# Data provided
- Opening Delimiter -

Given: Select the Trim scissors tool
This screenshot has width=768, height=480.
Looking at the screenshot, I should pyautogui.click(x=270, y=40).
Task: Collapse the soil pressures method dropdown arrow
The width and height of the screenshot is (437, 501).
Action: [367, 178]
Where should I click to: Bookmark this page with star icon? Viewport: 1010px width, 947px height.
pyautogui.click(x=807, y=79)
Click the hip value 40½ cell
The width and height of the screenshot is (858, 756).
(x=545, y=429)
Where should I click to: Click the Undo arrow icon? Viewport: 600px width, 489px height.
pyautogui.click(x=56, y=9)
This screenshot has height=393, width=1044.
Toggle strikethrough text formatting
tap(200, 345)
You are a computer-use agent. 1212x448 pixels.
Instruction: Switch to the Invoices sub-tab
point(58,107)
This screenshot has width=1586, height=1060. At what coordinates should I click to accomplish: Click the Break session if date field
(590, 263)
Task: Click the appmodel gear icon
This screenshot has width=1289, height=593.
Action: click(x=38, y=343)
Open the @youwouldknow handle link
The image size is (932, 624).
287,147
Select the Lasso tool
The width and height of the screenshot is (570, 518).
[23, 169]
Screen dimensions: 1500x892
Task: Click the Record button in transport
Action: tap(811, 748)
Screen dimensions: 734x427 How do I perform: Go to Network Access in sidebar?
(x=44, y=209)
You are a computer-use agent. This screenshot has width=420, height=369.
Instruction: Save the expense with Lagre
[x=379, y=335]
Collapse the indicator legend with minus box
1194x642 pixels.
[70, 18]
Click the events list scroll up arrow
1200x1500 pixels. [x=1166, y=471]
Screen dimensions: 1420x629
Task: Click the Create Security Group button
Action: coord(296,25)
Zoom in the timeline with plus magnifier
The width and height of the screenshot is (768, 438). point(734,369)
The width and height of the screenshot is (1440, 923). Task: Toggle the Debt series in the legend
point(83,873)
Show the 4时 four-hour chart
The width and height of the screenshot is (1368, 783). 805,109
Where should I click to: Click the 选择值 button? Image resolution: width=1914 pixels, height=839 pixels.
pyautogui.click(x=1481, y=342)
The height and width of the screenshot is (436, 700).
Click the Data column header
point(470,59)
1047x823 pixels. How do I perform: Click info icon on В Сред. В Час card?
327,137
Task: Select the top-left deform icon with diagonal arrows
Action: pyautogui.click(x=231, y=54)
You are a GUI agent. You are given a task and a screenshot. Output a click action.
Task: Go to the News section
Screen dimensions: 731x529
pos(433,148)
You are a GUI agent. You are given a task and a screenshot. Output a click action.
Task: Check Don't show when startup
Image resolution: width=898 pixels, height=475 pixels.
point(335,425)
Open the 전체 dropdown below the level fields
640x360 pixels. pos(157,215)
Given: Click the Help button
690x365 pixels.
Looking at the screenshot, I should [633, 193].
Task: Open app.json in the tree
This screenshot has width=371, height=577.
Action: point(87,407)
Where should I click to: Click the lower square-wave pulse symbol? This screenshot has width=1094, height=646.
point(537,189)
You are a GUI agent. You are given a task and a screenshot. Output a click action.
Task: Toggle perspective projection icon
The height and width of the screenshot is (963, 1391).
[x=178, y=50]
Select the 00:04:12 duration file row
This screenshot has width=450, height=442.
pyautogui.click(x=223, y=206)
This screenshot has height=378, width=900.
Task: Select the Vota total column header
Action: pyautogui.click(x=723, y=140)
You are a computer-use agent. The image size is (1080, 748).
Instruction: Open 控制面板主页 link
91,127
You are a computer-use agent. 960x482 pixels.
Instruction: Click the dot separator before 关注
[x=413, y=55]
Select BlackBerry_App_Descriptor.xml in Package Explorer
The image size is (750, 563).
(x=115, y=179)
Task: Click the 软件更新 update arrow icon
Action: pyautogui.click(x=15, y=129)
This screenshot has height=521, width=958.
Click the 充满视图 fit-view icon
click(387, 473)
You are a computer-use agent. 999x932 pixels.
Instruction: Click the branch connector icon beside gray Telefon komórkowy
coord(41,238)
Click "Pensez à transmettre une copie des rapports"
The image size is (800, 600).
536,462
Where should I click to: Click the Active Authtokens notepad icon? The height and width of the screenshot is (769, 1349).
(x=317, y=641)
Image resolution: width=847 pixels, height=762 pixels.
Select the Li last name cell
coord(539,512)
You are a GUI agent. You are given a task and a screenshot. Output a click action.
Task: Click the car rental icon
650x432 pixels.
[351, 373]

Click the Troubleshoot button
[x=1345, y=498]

- Closing Delimiter -

# What the task asks
Check each line of the records for the word "computer" and extract those that contain it.

# Task output
You are a computer-use agent. 1212x448 pixels.
You are a computer-use agent. This screenshot has width=420, height=369.
You are a computer-use agent. The image size is (1080, 748).
You are a computer-use agent. 960x482 pixels.
You are a computer-use agent. 999x932 pixels.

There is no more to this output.